**EXERCISE:** An exact transcription of the records is required, minus any images.

[Start of section]

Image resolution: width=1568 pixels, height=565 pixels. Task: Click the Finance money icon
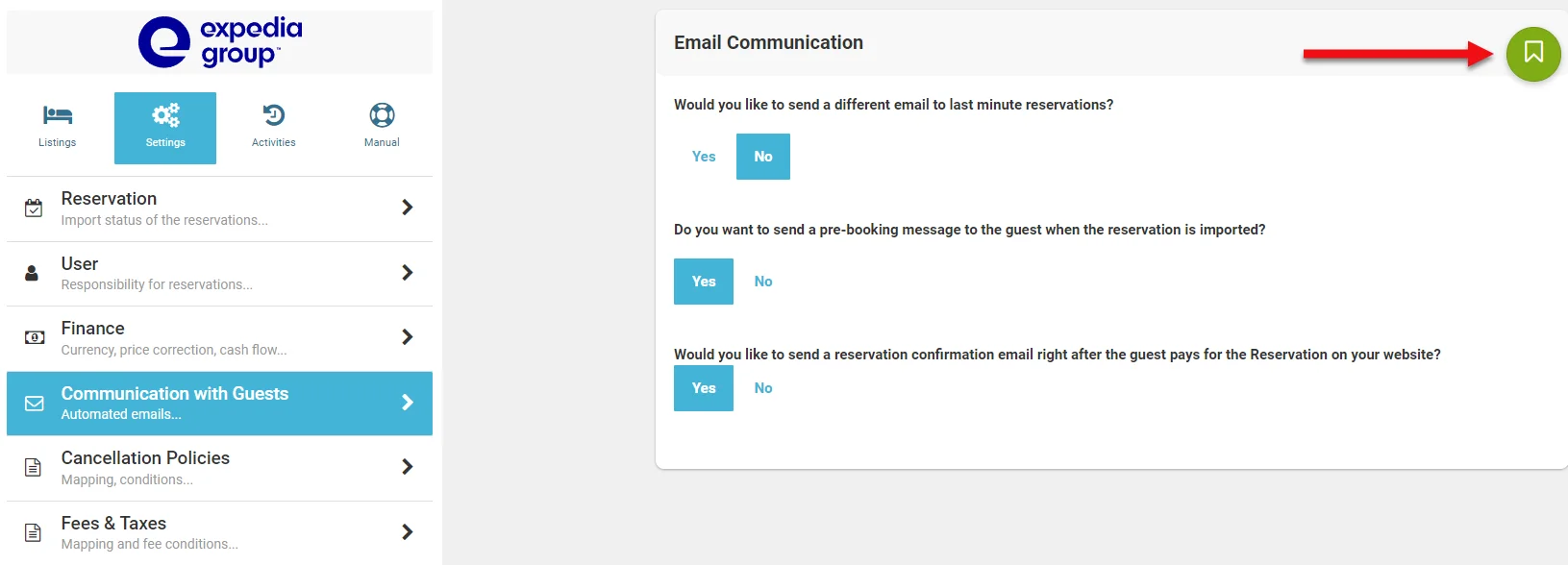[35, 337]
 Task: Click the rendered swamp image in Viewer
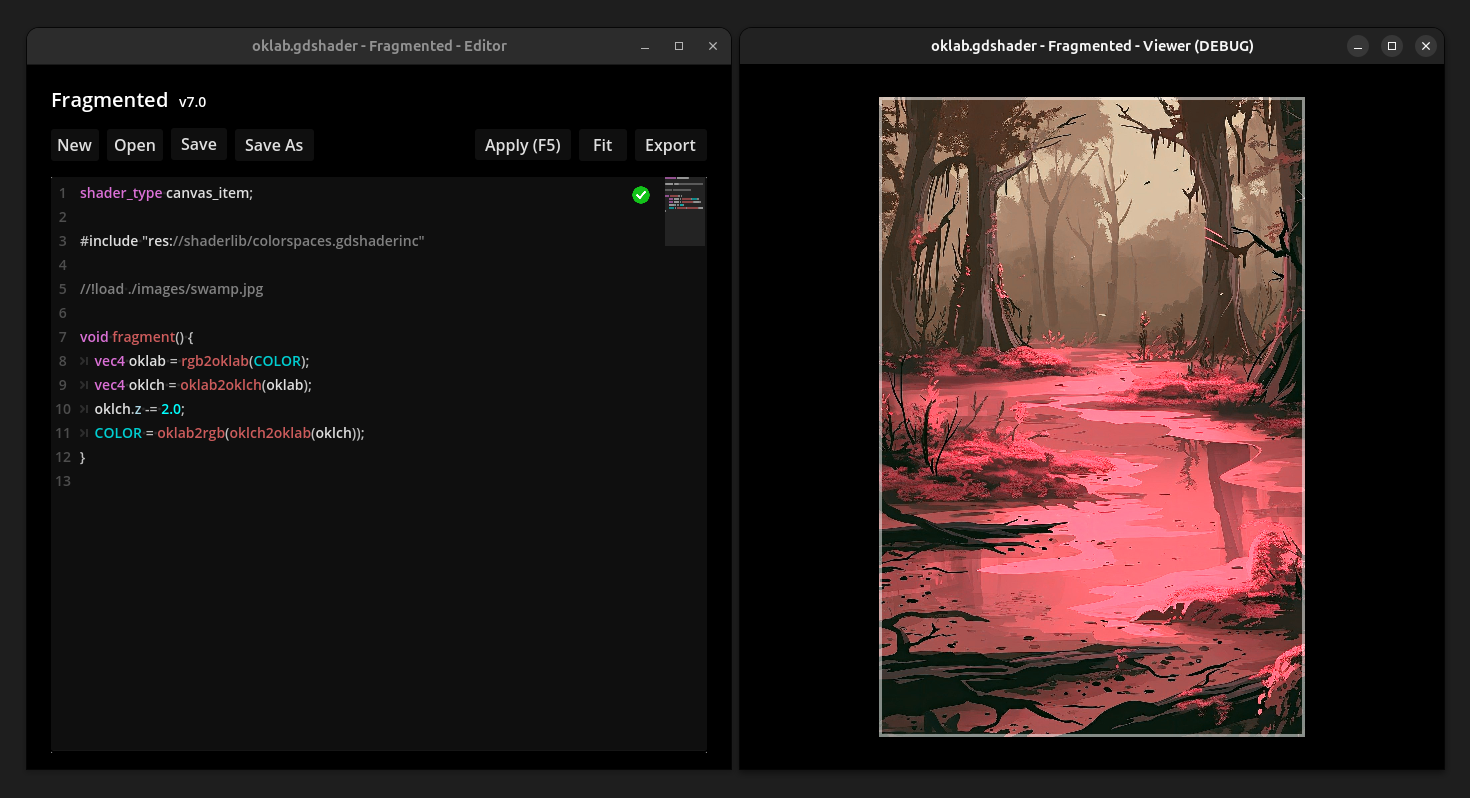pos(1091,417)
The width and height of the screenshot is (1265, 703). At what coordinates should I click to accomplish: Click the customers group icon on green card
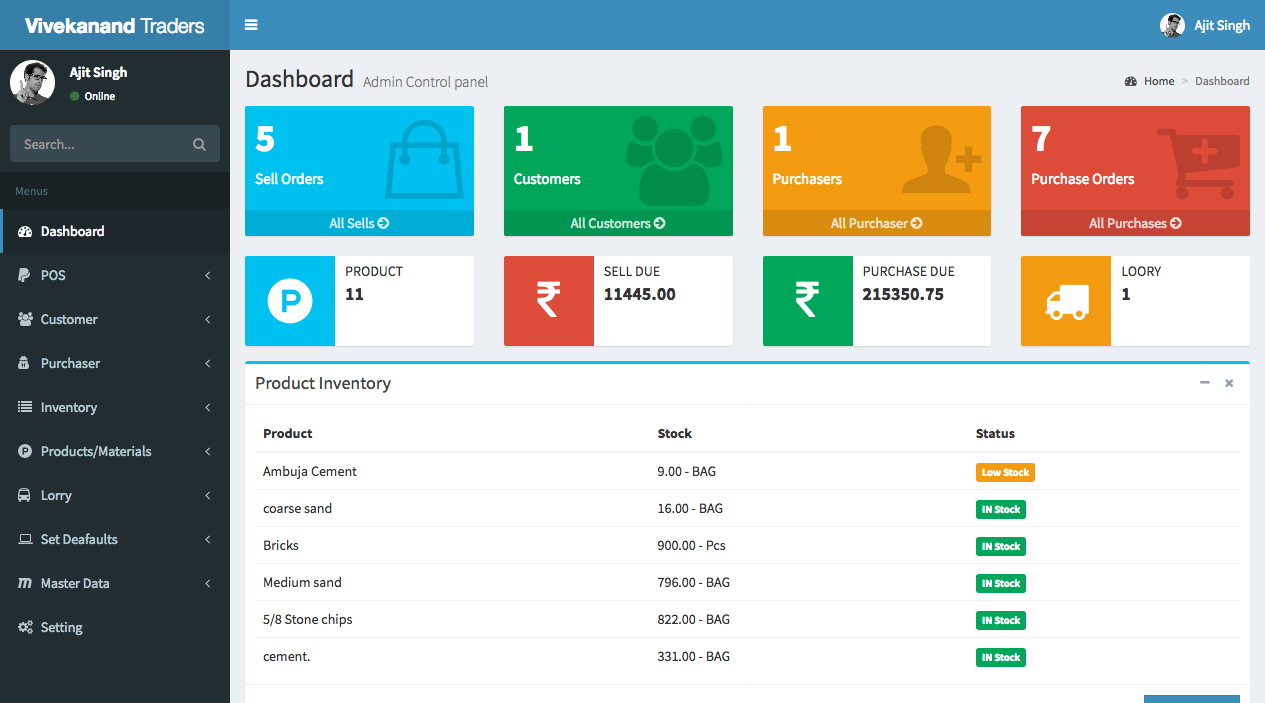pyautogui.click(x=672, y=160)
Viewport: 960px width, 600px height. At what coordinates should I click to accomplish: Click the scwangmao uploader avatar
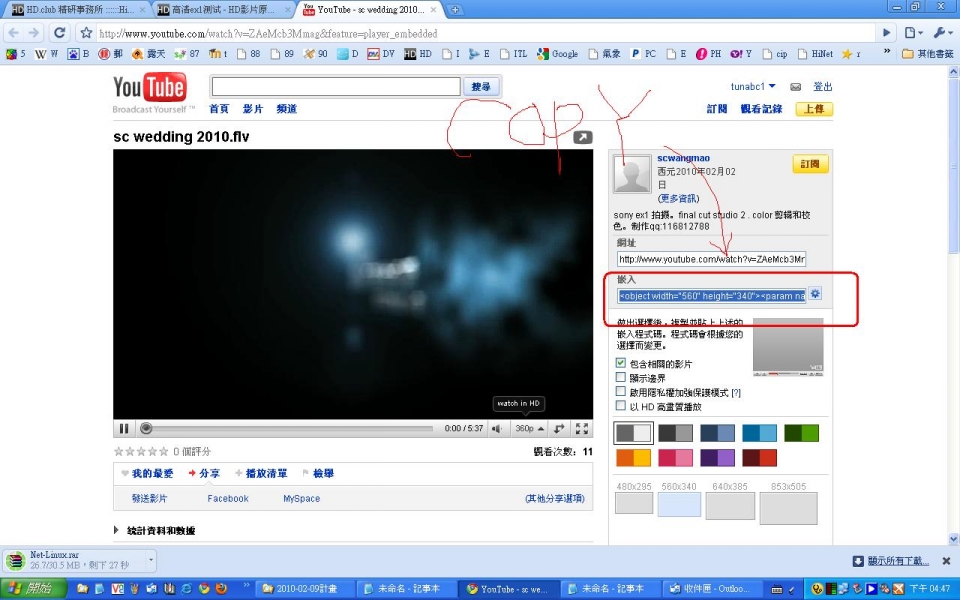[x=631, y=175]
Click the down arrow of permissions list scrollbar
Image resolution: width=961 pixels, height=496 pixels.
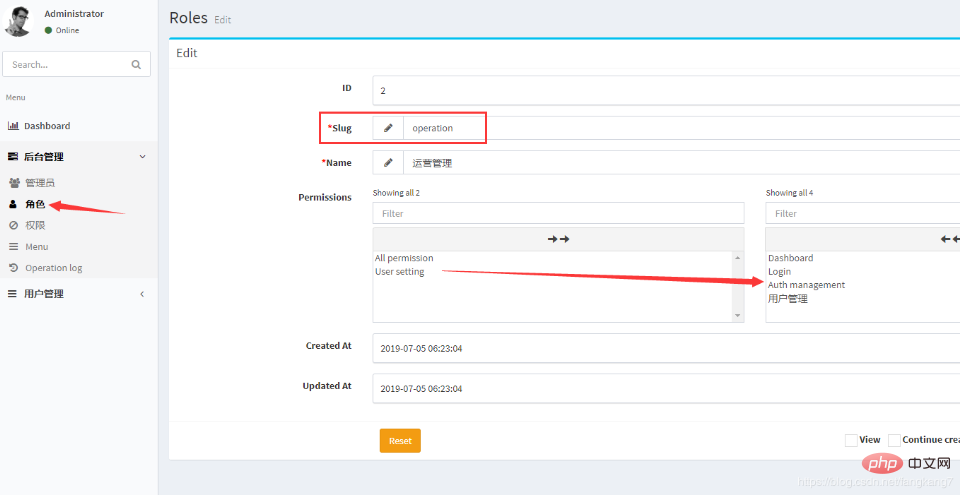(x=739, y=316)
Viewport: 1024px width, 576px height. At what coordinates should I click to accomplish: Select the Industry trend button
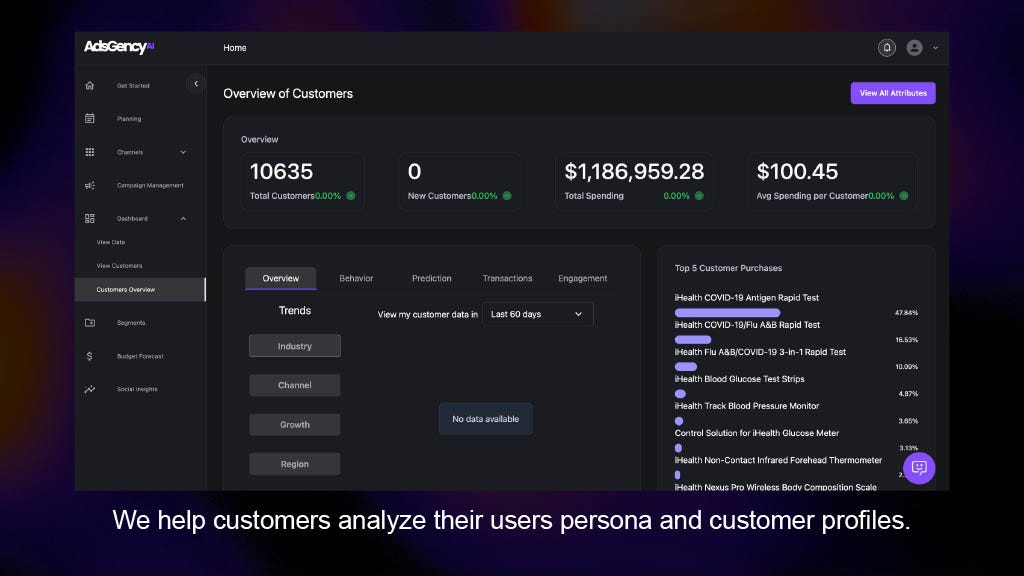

[End of section]

**EXERCISE RESPONSE:**
Image resolution: width=1568 pixels, height=565 pixels. Task: Click the Finance money icon
[35, 337]
 Task: Click the rendered swamp image in Viewer
pos(1091,417)
The width and height of the screenshot is (1265, 703). At what coordinates should I click to accomplish: Click the customers group icon on green card
pyautogui.click(x=672, y=160)
Viewport: 960px width, 600px height. At what coordinates should I click to accomplish: Click the scwangmao uploader avatar
[x=631, y=175]
Click the down arrow of permissions list scrollbar
Image resolution: width=961 pixels, height=496 pixels.
(x=739, y=316)
Viewport: 1024px width, 576px height. At what coordinates should I click to accomplish: Select the Industry trend button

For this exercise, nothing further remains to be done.